Homosexuality isn’t a Western import to India, but bigotry against LGBT people is
On The Issues

Homosexuality isn’t a Western import to India, but bigotry against LGBT people is

By June 11, 2021 No Comments

At the start of this year’s Pride Month, HAF re-shared our policy brief on Hinduism and homosexuality — the tl;dr version being that Hindu spiritual teachings emphasize the Divine sameness of all of us, that external manifestations of that shared divinity are secondary, and thus any discrimination based on sexual identity runs counter to that core teaching. 

Though much of the response to the policy brief was positive, an alarming number of comments were along the lines of ‘homosexuality is a perverted Western import to India and that traditional Indian and Hindu society has been sullied by this’. 

It cannot be overstated how historically wrong this view is. 

Not only does Hindu scripture and history have extensive documentation of gay individuals existing — as they do in every single human society around the world and in other animal species — there is copious evidence LGBT people were accepted into society. 

In fact, it is bigotry towards LGBT people that is the Western and Abrahamic import into Indian society. This bigotry rose markedly during the time of British colonial rule, paralleling the Victorian-era view that homosexuality was one of the worst sins a person could commit. 
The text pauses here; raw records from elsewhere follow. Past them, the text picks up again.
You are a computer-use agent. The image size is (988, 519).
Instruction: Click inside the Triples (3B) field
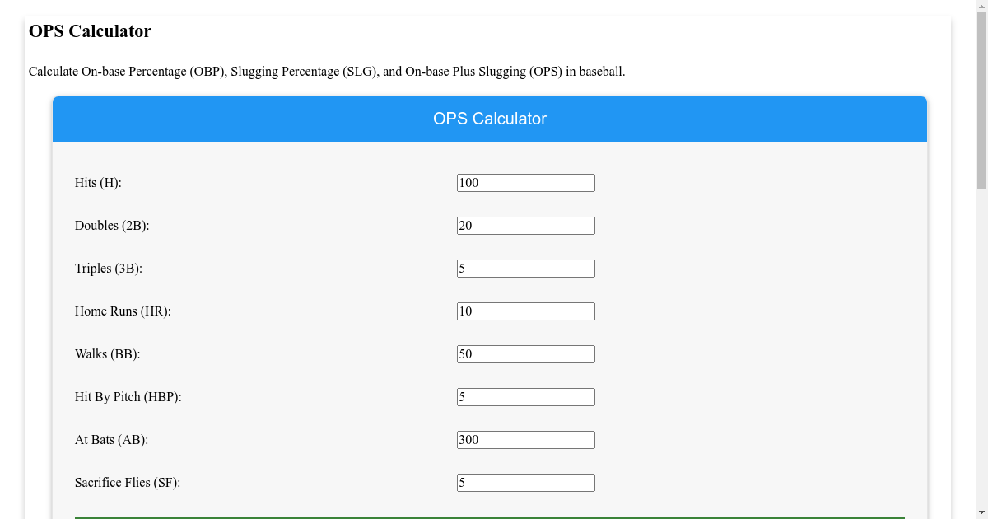pos(525,268)
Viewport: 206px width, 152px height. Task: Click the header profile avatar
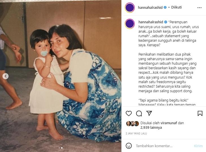(130, 7)
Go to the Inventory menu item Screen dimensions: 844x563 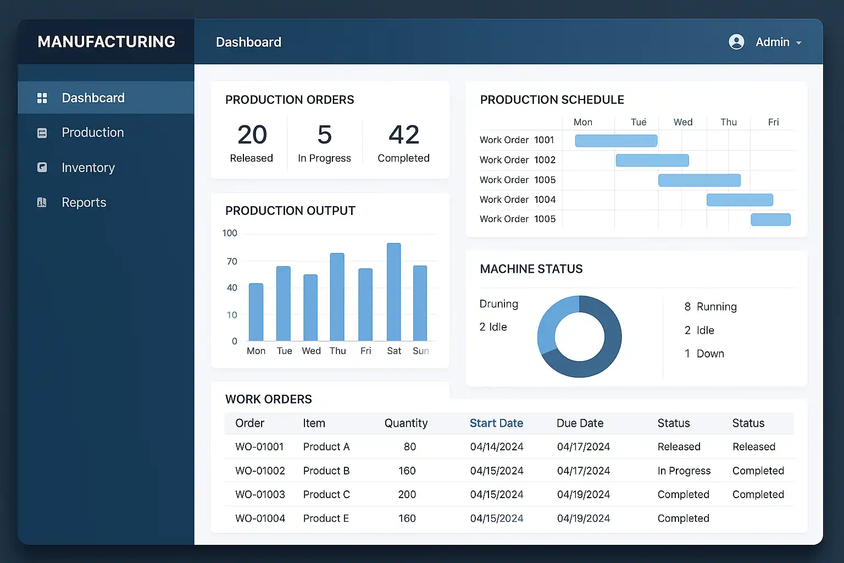click(88, 168)
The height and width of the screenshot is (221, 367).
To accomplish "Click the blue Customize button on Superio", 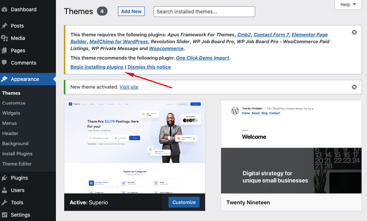I will click(x=184, y=202).
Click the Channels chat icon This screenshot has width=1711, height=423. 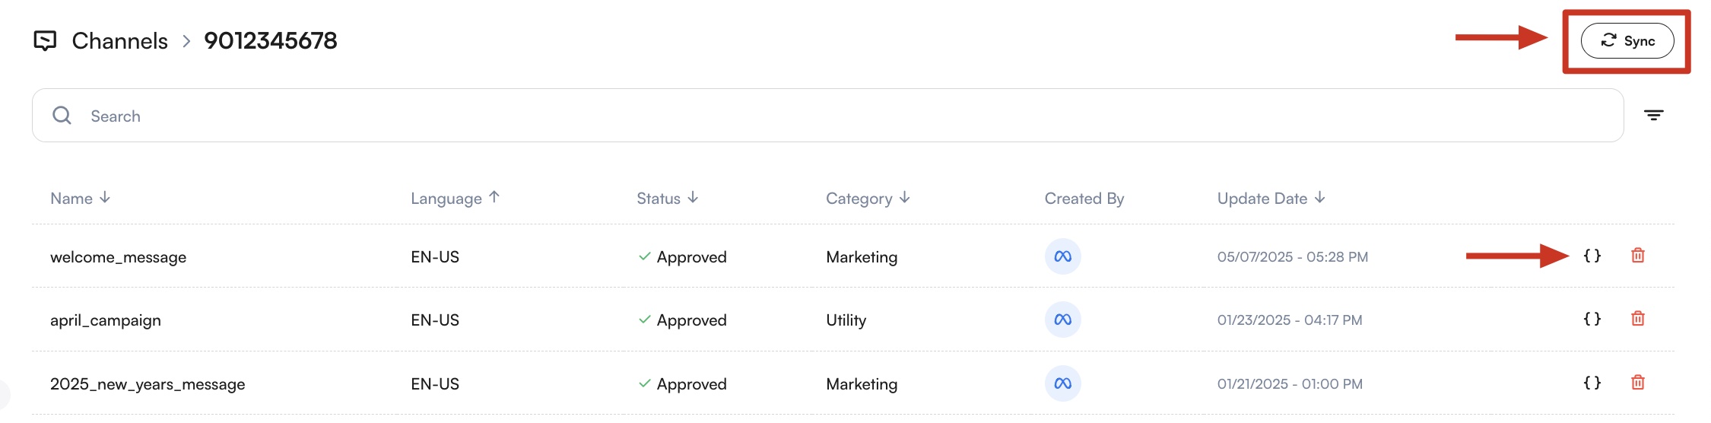click(45, 41)
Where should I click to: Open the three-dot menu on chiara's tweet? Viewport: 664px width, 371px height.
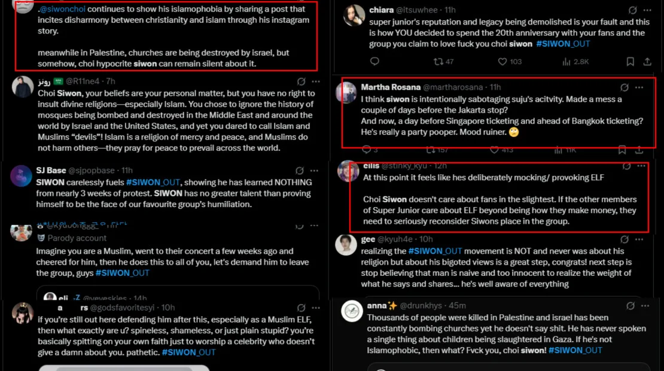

As Amara Das Wilhelm explains in the introduction to his comprehensive book on the subject Tritiya-Prakriti: People of the Third Sex, Understanding Homesexuality, Transgender Identity and Intersex Conditions Through Hinduism

“Hinduism [has] acknowledged a ‘third sex’, or people who were by nature a combination of male and female, and such people were considered special in many ways. They were thoroughly described in the Kama Shastra and were not punished under the rigid laws of Dharma Shastra. People of the third sex were described as homosexual, transgender, and intersexed persons; they were such by birth and consequently allowed to live their lives according to their own nature. Gay males were never expected to marry women […] Similarly, lesbian women were not forced to marry men but were allowed to earn their own livings independently. Even gay marriage […] was acknowledged in the Kama Shastra many thousands of years ago.” 

The website of the Gay & Lesbian Vaishnava Association has articles going into great detail on all the traditional terms for and distinctions between the varieties of lived experience that in contemporary times fall under the banner of LGBT+. 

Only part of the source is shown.